Please transcribe only the lines from the one holding "Where should I" through the final line of the data, both included, with no pictures.

* RECORDED INFORMATION *
========================================================================

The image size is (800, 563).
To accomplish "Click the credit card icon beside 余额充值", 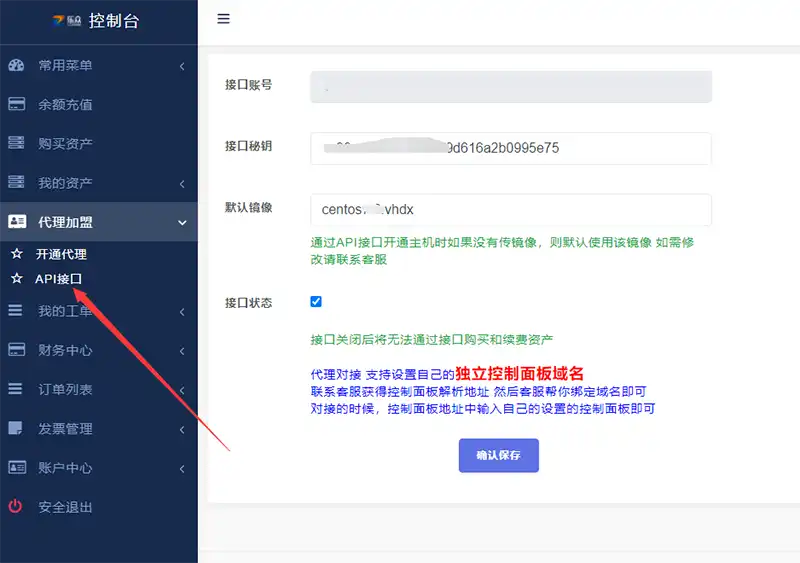I will tap(16, 105).
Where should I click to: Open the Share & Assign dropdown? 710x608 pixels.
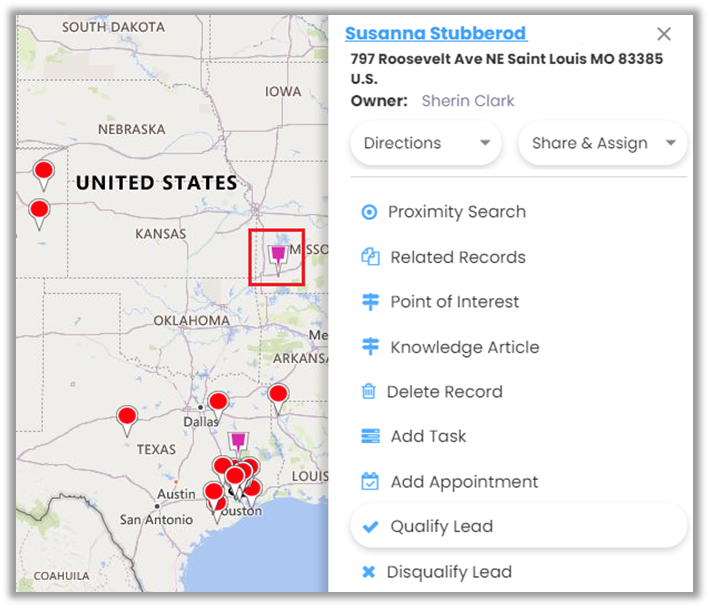click(x=603, y=143)
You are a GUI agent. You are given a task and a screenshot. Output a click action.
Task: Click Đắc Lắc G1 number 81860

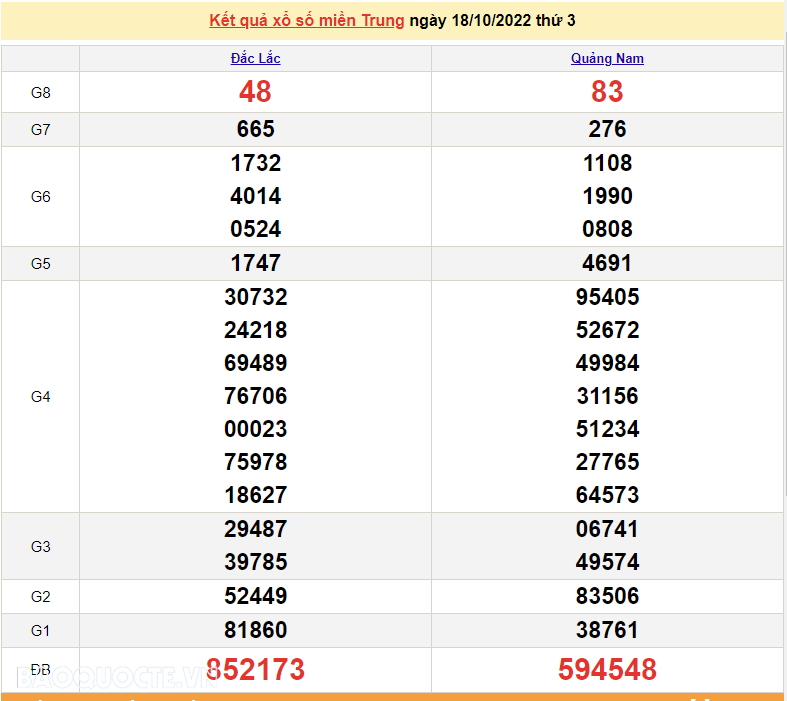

========================================================================

* ANSWER SPACE *
Where should I click to: Open the Share & Assign dropdown? 710x608 pixels.
click(x=603, y=143)
You are a GUI agent. You are given a task and a screenshot. Output a click action.
Task: Click Đắc Lắc G1 number 81860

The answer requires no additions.